The focus has been primarily aimed at the former Libyan government’s ham-handed efforts to spruce up its image while it was under the control of deposed dictator Moammar Gadhafi.
This first came to my attention after The Boston Globe revealed in March that Cambridge, Mass.-based consulting firm Monitor Group had previously provided the Libyan government “consulting services” designed to present a more “humane” side of the dictatorship — at fees ranging in the hundreds of thousands of dollars.
While principals of the firm claimed innocence, sadly the appearance of questionable motivation — reinforced by exorbitant consulting fees — smudged the firm’s previously shiny reputation.
Subsequent articles in PRWeek UK, The New York Post, Holmes Report and The Hill have drawn even more attention to the Gadhafi regime’s attempts to secure public relations counsel.
The Libyan government, acting through an intermediary, solicited bids from several large public relations firms, both in the U.S. and abroad. Among the services sought were “image management, public affairs and comprehensive media outreach,” according to the Holmes Report.
Further mainstream media reports have highlighted the increased interest among foreign dictators at using public relations firms to spread their own brand of questionable messaging. In August, Salon.com reporter Justin Elliott highlighted the willingness of those whose business it is to provide advice and counsel to accept less than upstanding clients who are able to pay substantial fees for these services.
Two aspects of this ongoing tragicomedy worry me.
First is the media’s obvious fascination with the situation and their implied suggestions that a public relations firm might be tempted to take on a particular client.
Underlying the insinuated “they [PR firms] will do anything for the money” when it comes to client representation is the parallel implication of “oh, well, that’s PR for you … business as usual.”
Second, one has to wonder whether an otherwise well-meaning PR consultancy will yield to the lure of the “big name client” and corresponding “big billings.”
Also in August, the comic strip “Dilbert” reinforced this concern with the character Dogbert of “Dogbert Public Relations,” whose job, according to the “pointy-haired boss,” is to “Persuade the media to write negative stories about our competitor.”
In justifying his own (probably exorbitant) fees, Dogbert blithely says, “They’re [the competitor] paying a public relations firm a fortune to steer the media toward defaming your company.”
Public relations places an emphasis on counseling reputable organizations and individuals in developing and maintaining beneficial relationships with concerned stakeholders.
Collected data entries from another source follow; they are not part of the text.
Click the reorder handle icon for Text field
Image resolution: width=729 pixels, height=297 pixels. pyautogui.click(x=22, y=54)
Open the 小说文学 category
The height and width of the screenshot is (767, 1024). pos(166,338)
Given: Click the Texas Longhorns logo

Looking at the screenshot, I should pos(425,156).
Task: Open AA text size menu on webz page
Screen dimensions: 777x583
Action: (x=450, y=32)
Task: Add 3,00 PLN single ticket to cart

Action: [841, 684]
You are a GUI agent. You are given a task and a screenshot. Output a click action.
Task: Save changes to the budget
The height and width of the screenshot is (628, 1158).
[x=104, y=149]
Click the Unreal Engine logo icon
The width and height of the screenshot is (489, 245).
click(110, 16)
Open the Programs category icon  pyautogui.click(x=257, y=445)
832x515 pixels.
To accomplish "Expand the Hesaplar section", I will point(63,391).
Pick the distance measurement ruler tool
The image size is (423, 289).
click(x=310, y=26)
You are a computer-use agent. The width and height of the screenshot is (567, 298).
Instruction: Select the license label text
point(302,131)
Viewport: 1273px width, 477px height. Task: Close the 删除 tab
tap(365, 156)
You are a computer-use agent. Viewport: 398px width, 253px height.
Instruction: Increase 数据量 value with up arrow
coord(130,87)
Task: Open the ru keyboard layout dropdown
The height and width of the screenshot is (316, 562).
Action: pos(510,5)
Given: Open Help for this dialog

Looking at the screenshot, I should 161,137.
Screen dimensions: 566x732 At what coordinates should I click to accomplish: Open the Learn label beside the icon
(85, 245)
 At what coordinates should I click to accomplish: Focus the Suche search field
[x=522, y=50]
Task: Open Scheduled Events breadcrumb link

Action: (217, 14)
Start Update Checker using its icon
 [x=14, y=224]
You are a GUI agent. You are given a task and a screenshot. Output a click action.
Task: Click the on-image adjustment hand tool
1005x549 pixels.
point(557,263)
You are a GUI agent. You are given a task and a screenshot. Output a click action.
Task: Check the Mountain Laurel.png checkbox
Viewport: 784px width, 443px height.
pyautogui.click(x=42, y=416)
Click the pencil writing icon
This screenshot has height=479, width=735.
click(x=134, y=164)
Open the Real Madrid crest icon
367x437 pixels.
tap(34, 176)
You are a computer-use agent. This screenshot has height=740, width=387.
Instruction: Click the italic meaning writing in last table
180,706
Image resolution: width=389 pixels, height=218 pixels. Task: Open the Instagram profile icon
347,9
Justifying unethical actions by saying “if I don’t do it, someone else will” does not change the situation.
PRSA’s Code of Ethics delineates what comprises ethical public relations and could be condensed to a single statement: “Do the right thing.”
Aiding dictatorial governments in burnishing their public image while their citizens continue to be denied the freedoms of any democratic society is not the right thing, and most assuredly is not the hallmark of ethical public relations or business practice.
[…] seem willing to do whatever will generate revenue, from selling war through deliberate falsehood to representing dictators. PR ethics can seem like a contradiction in […]
[…] I have written previously, it is becoming increasingly difficult to hide ethical lapses. Virtually everything is camped out […]
[…] firms do a great deal of lobbying and public-relations consulting for foreign governments. Buzzfeed […]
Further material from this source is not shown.